Synopsis: Songs of Innocence and Experience is one of the best-loved poetry collections of all time, an innovative and groundbreaking experiment in which Blake intertwined text and image to dazzling effect. The volume, published sometimes as two separate collections, juxtaposes the innocent world of childhood with the corrupt and repressed one of adults. Many of the poems are in pairs, enabling the reader to see the same situation first from the perspective of innocence and then from that of experience, and the volume includes such favourites as ‘The Lamb’, ‘The Chimney Sweeper’ and ‘The Tyger’.

Release Date: 24th August 2017 (this version), 1789 (original version)

Format Read: Hardback Clothbound

Genres: Poetry, Classics, Classic Literature, Art, Romanticism

Pages: 102

Review: I didn’t like this at all not that his poetry wasn’t good as such, but it just wasn’t for me. I honestly found him creepy and gave off some bad vibes to me on who he may have been as a person based on the poetry. I’m not going to disclose my full opinion of the man but I’ve hinted. 
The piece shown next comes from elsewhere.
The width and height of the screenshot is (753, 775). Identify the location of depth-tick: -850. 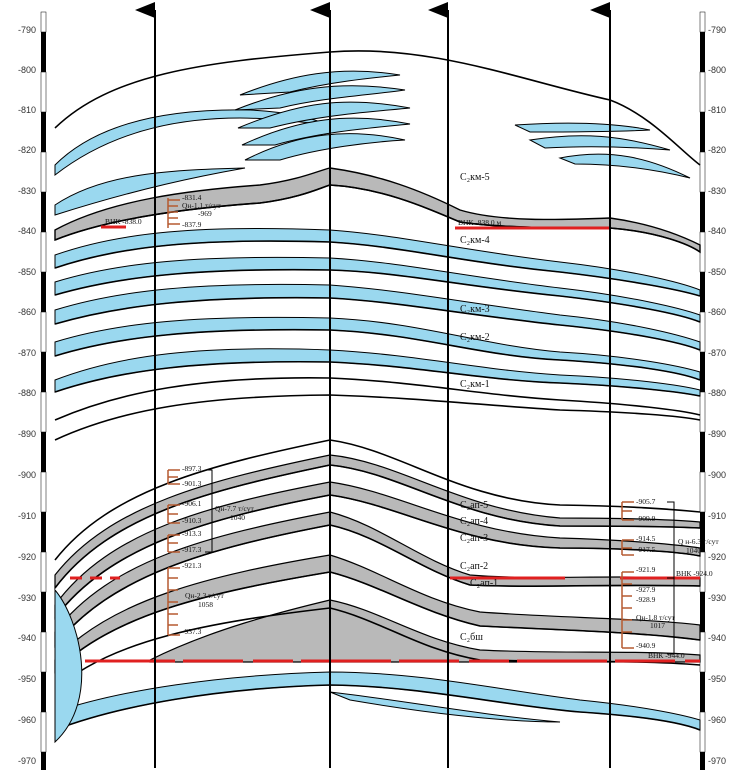
(717, 272).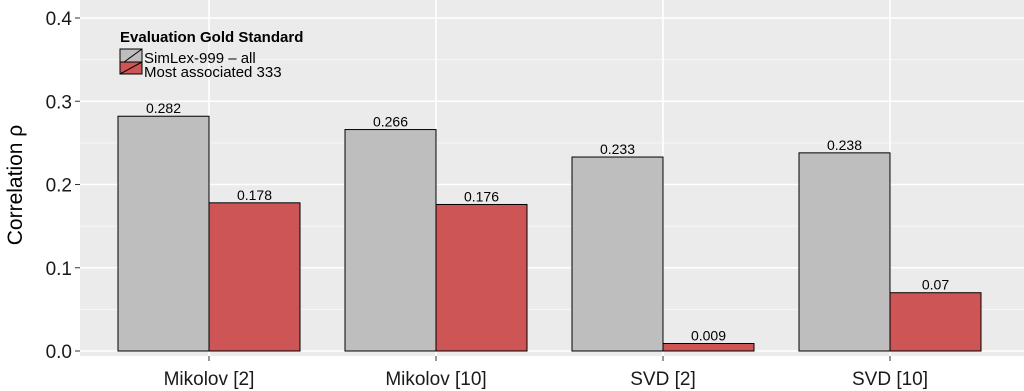 The height and width of the screenshot is (391, 1024). Describe the element at coordinates (213, 72) in the screenshot. I see `legend-label-most-associated: Most associated 333` at that location.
Though he knew how to write a good Poem and some of them were still pretty beautiful and his art work was good that went along with it. I wasn’t able to get into any of this and though it wasn’t a particularly long book it felt like forever reading it. 

I’m sure to some they understand his poems in a different way and can connect with him differently, but I just couldn’t at all. So this was certainly not a poet I would want to read again.

Goodreads

Where to buy: Amazon

About Author: William Blake was an English poet, painter, and printmaker. Largely unrecognised during his lifetime, Blake’s work is today considered seminal and significant in the history of both poetry and the visual arts.

Blake’s prophetic poetry has been said to form “what is in proportion to its merits the least read body of poetry in the language”. His visual artistry has led one modern critic to proclaim him “far and away the greatest artist Britain has ever produced.” Although he only once travelled any further than a day’s walk outside London over the course of his life, his creative vision engendered a diverse and symbolically rich corpus, which embraced ‘imagination’ as “the body of God”, or “Human existence itself”.

Once considered mad for his idiosyncratic views, Blake is highly regarded today for his expressiveness and creativity, and the philosophical and mystical currents that underlie his work. His work has been characterized as part of the Romantic movement, or even “Pre-Romantic”, for its largely having appeared in the 18th century. Reverent of the Bible but hostile to the established Church, Blake was influenced by the ideals and ambitions of the French and American revolutions, as well as by such thinkers as Emanuel Swedenborg.

Despite these known influences, the originality and singularity of Blake’s work make it difficult to classify. One 19th century scholar characterised Blake as a “glorious luminary”, “a man not forestalled by predecessors, nor to be classed with contemporaries, nor to be replaced by known or readily surmisable successors.”